Biofilm-engineered fabrication of Ag nanoparticles with modified ZIF-8-derived ZnO for a high-performance supercapacitor

The particle size, pore structure, and surface area of nanomaterials are critical characteristics that govern their effectiveness in energy storage applications. In addition, as the accessibility of the surface to ions or reactants has a significant impact on the performance of the supercapacitor, thus the properties of designed nanostructures are essential and need to be considered. In this study, a ZnO-based nanomaterial with a high surface area and electronic conductivity was synthesized by combining the thermal treatment of a zeolitic imidazolate framework-8 (ZIF-8) with a biofilm-assisted surface modification method.
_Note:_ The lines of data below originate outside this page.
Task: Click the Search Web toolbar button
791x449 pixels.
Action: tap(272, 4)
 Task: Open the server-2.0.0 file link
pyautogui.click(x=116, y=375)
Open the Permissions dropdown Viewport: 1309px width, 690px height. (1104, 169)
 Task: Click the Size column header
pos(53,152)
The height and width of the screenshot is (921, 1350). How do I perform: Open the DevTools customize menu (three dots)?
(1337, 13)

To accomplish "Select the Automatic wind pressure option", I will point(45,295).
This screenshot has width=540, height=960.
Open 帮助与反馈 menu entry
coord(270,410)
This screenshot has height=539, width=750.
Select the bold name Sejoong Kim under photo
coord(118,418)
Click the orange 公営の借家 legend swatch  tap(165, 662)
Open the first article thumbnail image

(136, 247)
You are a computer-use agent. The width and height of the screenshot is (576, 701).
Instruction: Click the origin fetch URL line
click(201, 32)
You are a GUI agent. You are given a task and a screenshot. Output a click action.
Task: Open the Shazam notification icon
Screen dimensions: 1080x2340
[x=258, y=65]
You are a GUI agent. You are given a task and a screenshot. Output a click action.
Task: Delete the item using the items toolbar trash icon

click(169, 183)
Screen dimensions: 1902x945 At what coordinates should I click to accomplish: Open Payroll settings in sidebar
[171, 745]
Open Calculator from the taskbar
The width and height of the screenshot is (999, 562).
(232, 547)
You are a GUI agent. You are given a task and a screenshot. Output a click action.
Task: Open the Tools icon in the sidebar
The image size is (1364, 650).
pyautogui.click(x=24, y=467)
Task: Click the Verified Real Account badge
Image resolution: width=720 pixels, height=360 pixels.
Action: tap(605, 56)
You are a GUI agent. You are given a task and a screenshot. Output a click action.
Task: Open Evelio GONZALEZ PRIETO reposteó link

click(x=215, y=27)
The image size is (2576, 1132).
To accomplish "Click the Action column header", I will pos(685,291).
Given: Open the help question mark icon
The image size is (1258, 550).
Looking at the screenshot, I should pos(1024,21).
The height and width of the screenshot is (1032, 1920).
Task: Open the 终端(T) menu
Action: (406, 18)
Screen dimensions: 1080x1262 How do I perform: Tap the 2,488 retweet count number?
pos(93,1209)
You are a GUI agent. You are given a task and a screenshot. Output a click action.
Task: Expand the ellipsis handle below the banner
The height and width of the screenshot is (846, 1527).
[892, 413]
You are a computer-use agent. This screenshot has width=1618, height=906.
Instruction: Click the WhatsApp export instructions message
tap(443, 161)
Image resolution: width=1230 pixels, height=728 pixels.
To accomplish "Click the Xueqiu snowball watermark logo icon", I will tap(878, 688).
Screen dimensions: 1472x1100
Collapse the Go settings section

A nanocomposite of ZnO and carbon (ZnO/C) was prepared by the systematic N₂/O₂ thermal treatment of ZIF-8. The ZnO/C composite underwent additional modification through the direct synthesis of Ag nanoparticles (Ag@ZnO/C) on the ZnO/C surface. An electrochemically active biofilm (EAB) was used as the reducing tool to synthesize the Ag nanoparticles. The final product, Ag@ZnO/C, was used as the electrode in a supercapacitor. Ag@ZnO/C exhibited a specific capacitance of 368.4C g⁻¹ (921 F g⁻¹) at a current density of 1 A g⁻¹, which was remarkably higher than that of ZnO/C (383.5 F g⁻¹). The cyclability of Ag@ZnO/C was also evaluated, demonstrating a 95 % capacity retention over 9000 cycles. The significantly enhanced surface area and electronic conductivity of Ag@ZnO/C resulted in an excellent supercapacitor performance.